Oh what's that? You have a genetic condition that you didn't even know about? Sorry but your health care is no longer valid, good luck!
Oh what's that? You were dying so fast that you couldn't make it to an approved hospital? Sorry but your health care is no longer valid, good luck!
I find it hard to believe that you would rather have a company whose only motive is profit in charge of your medical decisions, and not a system that actually gives a shit about whether you live or die. Where are you getting this idea that you have to talk to your congressman before getting medical treatment? There is no governmental interference between you and a doctor if you are hurt, but with insurance companies ruling the roost, there is a shitload of interference...and if you decide to seek your own treatment, you are left to die by the insurance companies.
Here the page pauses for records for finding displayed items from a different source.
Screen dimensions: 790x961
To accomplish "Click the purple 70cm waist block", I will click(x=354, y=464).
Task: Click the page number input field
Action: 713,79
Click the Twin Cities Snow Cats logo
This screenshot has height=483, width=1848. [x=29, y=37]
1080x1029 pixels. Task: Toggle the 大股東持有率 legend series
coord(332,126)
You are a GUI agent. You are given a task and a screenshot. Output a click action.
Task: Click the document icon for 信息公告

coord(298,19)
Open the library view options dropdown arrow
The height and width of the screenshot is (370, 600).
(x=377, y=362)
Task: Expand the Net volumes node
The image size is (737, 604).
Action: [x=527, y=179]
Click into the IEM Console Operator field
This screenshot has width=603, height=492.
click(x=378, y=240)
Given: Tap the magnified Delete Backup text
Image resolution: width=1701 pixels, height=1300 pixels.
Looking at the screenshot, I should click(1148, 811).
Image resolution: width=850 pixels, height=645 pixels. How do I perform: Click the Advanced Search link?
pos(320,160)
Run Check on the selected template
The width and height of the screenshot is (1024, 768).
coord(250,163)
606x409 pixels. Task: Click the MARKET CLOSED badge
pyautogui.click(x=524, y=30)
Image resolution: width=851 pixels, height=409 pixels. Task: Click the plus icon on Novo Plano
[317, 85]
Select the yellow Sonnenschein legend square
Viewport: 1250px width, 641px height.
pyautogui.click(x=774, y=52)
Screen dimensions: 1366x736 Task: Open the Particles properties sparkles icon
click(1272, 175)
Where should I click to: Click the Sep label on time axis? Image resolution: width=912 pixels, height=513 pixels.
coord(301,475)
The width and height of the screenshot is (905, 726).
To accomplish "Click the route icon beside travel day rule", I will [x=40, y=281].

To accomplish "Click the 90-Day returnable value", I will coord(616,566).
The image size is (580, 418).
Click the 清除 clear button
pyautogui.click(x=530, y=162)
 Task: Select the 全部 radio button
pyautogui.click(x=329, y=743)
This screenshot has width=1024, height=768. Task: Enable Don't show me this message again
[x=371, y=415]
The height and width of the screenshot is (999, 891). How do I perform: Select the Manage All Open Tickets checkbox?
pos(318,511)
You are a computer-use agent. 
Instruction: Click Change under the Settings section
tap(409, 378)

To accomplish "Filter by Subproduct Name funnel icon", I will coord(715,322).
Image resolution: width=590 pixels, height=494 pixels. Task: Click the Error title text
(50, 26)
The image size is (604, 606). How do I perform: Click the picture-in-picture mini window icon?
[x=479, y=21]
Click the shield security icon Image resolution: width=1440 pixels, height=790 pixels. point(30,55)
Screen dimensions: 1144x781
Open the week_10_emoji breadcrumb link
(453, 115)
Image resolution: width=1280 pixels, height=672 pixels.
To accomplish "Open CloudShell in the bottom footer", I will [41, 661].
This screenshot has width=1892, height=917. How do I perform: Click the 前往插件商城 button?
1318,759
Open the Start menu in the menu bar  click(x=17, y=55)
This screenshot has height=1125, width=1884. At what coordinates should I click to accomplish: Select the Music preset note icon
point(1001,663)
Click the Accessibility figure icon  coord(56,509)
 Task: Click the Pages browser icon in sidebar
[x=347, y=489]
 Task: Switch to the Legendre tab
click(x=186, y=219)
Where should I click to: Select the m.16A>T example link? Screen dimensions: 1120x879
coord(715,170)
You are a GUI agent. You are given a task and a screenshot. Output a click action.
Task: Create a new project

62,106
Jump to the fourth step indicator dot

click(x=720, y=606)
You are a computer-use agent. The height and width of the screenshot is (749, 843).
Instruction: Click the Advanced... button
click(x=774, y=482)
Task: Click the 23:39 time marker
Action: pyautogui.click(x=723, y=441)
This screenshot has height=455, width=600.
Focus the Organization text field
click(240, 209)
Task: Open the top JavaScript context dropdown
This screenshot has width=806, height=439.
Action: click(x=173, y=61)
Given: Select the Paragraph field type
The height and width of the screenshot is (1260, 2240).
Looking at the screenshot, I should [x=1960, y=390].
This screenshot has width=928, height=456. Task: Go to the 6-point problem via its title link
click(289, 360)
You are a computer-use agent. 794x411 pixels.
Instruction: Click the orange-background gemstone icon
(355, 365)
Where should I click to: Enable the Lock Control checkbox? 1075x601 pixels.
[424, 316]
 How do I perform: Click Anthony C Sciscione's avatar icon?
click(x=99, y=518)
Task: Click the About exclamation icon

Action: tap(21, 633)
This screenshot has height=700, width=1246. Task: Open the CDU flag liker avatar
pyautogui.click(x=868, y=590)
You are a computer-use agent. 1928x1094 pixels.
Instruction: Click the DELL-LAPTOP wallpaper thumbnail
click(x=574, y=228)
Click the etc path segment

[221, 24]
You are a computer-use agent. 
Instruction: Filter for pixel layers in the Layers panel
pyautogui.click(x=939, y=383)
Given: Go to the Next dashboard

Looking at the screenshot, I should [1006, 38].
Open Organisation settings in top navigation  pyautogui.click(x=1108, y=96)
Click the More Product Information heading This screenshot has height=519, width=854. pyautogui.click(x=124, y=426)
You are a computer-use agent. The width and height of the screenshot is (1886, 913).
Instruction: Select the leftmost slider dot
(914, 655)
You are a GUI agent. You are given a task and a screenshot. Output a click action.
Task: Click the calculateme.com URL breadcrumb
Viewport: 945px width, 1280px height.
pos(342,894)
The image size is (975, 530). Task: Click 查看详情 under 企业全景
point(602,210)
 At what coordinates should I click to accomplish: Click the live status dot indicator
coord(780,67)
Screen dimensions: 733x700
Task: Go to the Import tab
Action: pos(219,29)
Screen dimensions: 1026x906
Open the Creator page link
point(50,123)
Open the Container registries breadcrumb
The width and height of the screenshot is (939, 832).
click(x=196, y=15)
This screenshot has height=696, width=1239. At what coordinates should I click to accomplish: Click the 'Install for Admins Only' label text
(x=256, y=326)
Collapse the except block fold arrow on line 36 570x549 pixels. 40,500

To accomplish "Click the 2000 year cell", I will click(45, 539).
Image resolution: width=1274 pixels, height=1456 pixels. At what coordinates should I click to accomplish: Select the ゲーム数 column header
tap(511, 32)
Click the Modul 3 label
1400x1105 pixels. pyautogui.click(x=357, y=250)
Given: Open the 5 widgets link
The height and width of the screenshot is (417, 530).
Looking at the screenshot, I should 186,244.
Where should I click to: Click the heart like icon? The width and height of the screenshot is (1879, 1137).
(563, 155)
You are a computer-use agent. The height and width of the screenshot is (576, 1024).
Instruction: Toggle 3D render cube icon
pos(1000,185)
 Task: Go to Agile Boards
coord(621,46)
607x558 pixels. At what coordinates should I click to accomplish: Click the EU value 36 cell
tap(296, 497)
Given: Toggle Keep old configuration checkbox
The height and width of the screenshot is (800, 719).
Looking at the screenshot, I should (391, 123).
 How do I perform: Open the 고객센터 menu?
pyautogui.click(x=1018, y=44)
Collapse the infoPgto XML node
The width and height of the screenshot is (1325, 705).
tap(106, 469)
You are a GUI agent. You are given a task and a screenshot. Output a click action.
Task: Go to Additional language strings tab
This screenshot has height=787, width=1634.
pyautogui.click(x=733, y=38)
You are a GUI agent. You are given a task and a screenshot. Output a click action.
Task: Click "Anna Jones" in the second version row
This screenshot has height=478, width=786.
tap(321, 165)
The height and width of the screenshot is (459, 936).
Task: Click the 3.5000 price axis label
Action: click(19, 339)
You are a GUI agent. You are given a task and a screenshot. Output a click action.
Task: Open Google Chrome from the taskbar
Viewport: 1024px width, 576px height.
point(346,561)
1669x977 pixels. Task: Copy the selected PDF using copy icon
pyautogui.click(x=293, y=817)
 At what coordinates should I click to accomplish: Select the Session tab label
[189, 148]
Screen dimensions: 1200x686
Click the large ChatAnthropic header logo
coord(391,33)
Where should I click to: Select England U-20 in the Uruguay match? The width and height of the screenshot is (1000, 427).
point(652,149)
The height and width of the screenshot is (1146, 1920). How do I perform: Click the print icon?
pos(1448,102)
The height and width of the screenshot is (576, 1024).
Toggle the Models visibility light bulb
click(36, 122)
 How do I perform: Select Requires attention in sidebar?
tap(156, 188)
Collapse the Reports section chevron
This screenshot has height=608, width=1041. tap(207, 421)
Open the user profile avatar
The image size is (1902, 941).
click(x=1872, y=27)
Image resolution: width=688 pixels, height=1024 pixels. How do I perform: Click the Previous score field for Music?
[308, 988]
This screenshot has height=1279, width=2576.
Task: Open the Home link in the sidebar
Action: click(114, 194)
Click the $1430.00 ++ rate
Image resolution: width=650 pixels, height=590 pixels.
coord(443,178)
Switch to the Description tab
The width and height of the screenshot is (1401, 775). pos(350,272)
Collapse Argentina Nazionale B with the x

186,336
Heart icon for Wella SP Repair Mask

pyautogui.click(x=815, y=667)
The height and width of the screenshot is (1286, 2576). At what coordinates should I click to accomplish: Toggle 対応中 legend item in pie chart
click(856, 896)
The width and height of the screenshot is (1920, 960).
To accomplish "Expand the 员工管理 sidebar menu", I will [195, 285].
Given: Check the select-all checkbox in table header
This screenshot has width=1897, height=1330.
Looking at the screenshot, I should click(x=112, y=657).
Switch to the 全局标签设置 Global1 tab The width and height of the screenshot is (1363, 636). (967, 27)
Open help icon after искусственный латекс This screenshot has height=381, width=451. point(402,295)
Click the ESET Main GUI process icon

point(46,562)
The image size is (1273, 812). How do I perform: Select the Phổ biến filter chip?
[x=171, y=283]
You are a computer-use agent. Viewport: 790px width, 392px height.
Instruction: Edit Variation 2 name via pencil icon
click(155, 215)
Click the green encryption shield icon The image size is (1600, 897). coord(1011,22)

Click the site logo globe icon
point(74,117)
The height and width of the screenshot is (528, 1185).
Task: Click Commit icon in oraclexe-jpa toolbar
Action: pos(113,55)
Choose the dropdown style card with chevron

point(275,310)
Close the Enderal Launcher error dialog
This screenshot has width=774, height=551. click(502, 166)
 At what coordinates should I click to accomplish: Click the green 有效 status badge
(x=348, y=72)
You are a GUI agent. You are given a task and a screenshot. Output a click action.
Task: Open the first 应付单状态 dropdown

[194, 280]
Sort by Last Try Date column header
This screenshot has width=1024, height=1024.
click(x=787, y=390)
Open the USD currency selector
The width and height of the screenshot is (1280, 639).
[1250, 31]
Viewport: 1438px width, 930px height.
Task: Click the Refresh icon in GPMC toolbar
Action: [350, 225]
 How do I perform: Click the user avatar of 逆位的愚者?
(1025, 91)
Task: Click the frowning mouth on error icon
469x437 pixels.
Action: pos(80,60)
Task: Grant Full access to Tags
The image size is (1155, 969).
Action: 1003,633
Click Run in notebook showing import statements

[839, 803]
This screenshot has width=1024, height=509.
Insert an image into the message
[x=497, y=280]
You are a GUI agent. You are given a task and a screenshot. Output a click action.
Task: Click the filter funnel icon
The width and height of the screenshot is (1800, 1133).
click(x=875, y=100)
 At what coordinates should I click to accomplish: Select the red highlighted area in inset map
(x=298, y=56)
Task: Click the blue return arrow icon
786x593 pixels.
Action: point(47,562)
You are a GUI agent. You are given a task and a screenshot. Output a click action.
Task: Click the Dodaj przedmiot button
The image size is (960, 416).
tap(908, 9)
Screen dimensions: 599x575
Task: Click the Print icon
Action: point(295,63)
Maybe you should stop repeating Republican talking points ("government bureaucrat" lol) and see what is actually happening to people on a daily basis because of the system that you treasure so much. The world isn't separated into red and blue. Instead of posting logical fallacy after logical fallacy to delude yourself into believing anything that opposes democrats, why don't you try forming an opinion of your own using sound logic? Your posts would be funny if they werent representative of a frighteningly large (but thankfully dwindling) portion of the voting public.
At least we agree on one thing: the current system of health care is fucked and it needs to be changed to something better before more people die because they are too poor.
When a rich man in any nation on earth gets sick with a fast-acting, terminal illness does he fly to Britain? To Canada? No. He flies to the United States of America, because he knows he will get high-quality, expedient treatment from the best doctors in the world. He will not have to wait for some lifetime bureaucrat to drag out his bifocals, read his chart, mull it over in his mind for a week, and then send back an approval or rejection notice via snail mail to his possibly rotting corpse.
...and when a poor person in these dirty socialist nations gets sick, they go to a doctor and get treated before the problem gets worse without risking losing his health insurance. It is ridiculous to be living in a system where your health insurance can just disappear when you need it most like Americans currently do.
That's the danger of letting government be your health care provider and the public scolding mechanism: eventually you will be subject to their control and they will treat you as just another statistic. It always starts small, on easy targets like cigarette companies.
Can you give any evidence that would indicate that putting government in charge of health care is going to make the government care about us any less than they do at the moment?
Can you give any evidence to suggest that letting government give us health care is going to lead us to being under their control? That sounds like a slippery slope fallacy to me.
The US Government is entitled to nothing but constant suspicion and scrutiny. Our Constitution exists to restrict government, not enable it. But I bet they don't teach that in school anymore, do they? They replaced civics with sex ed, no doubt.
Putting your asinine comment about sex ed aside, you are right, the government is entitled to nothing but constant suspicion and scrutiny...which is why most people think that government health care is the best option.